**What this task involves:**
Please return each line in the material below that contains the word "Click". Case counts.

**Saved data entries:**
━━━━━━━━━━━━━━━━━━━━━━━━━━━━━━

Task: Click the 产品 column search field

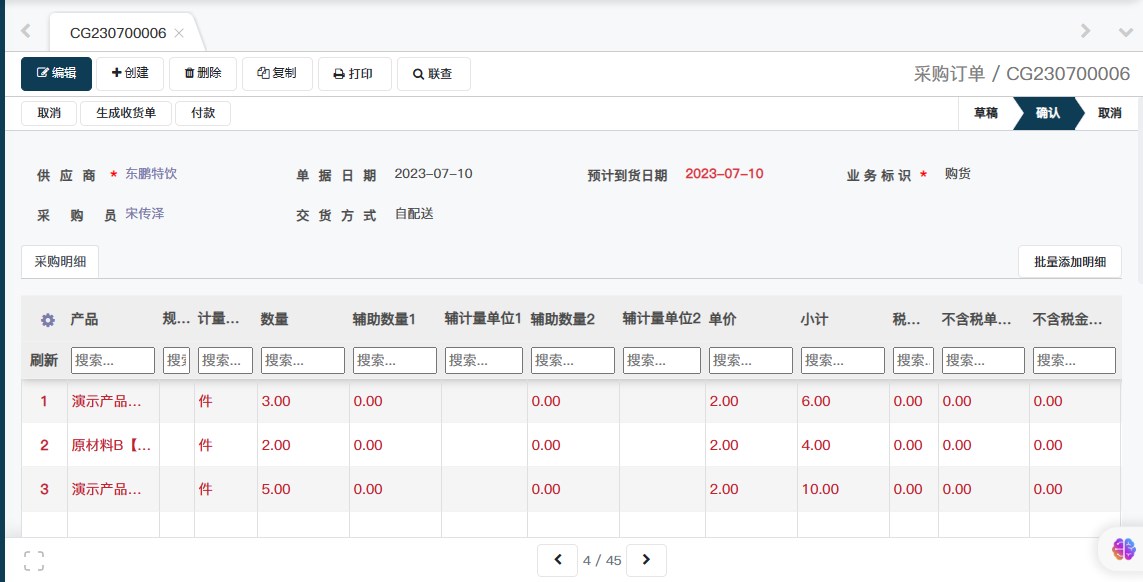Action: [113, 360]
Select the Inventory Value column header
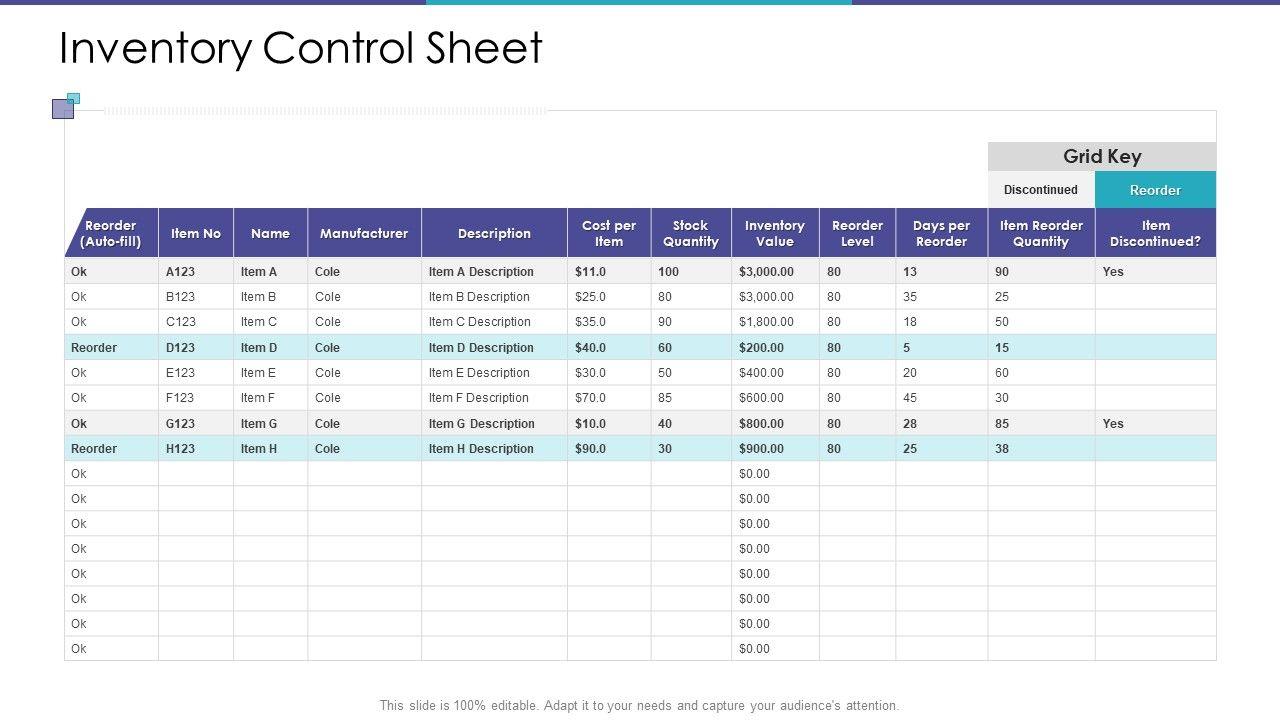 tap(774, 234)
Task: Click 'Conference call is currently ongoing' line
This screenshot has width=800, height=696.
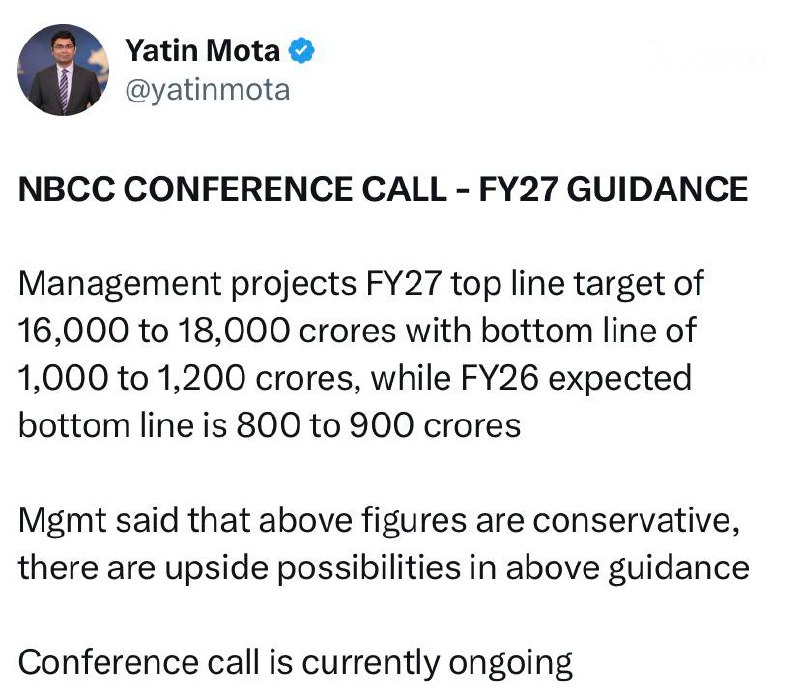Action: [295, 662]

━━━━━━━━━━━━━━━━━━━━━━━━━━━━━━

**Complete answer:**
Task: Click the 产品 column search field
Task: Click 'Conference call is currently ongoing' line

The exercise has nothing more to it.